A Wildly Transformative Discovery About Therapy–From the Therapist who Tried it

My Perspective from BOTH Sides of the Couch “It all becomes beautiful when you know yourself”-Unknown This was the quote I saw every Wednesday at 12:55 pm for almost 7 years.  Where did I go every Wednesday for 7 years at the same time you wonder? That’s easy: therapy, where else?  But, I hesitated sharing…

Show Notes

My Perspective from BOTH Sides of the Couch

“It all becomes beautiful when you know yourself”-Unknown

This was the quote I saw every Wednesday at 12:55 pm for almost 7 years.  Where did I go every Wednesday for 7 years at the same time you wonder? That’s easy: therapy, where else?  But, I hesitated sharing this…

As a therapist, I was trained to be “a blank slate.”  Patients come to us and project their wishes, fantasies and desires, and as the theory goes (simplified of course), it is our job to help them make their unconscious conscious.

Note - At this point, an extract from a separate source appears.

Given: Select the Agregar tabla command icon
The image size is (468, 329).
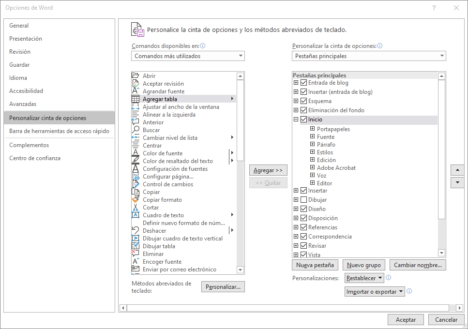Looking at the screenshot, I should click(x=136, y=99).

Knowing about your therapist has the potential to muddy those waters.(Again, this is the type of therapy I was trained to practice. I am not suggesting this is the only therapy or the only one that works, hence why I am writing this post.)  Therefore, if I shared with the world (and I am sure at some point a patient or future patient will read this), then they will know… I have been in therapy.

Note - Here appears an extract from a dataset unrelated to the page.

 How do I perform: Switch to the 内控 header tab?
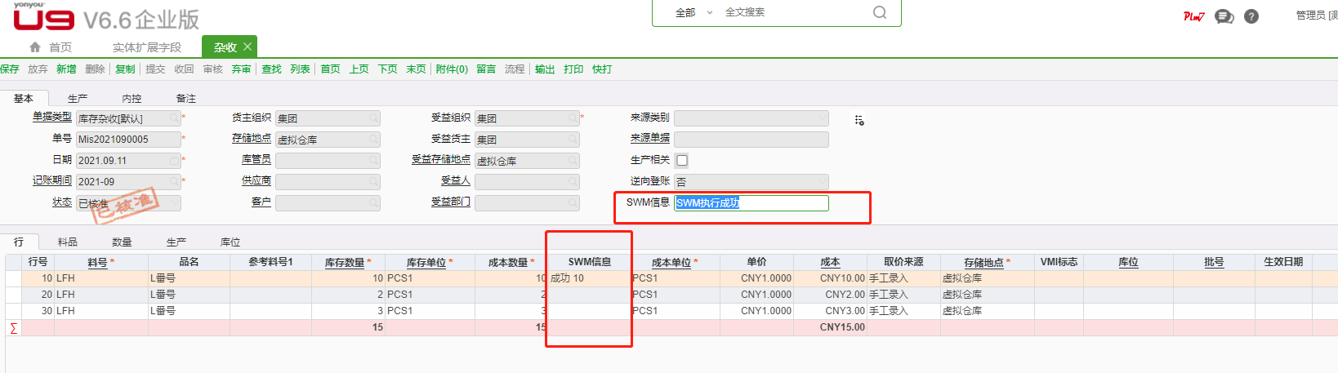click(132, 99)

“So what? Who cares!”  you say, and honestly that’s what I say now too!  As a therapist if I cannot proudly proclaim I have been in therapy (for a long time – 7 years was my last stint), then why should anyone trust me?I know the process of therapy from both sides of the couch.  I know what it feels like to be open and raw and vulnerable and scared with someone who I know very little about.

I know what it feels like to sit on the other side of the couch and have someone feel that way with me.  I can honestly say I truly understand each of those feelings.

I know the circumstances are always different, and why someone is in therapy is different than my reasons for going.

What I can tell you definitively is that the changes I experienced were transformative and life changing.  And, I have seen similar changes be transformative and life changing for others.  Therefore, I am not truly doing my part in helping people if I shy away from talking about it.

I am realistic too.  I know that therapy is not for everyone.  I know that some people think it’s a waste of time and money, and everyone deserves their own opinion on the topic.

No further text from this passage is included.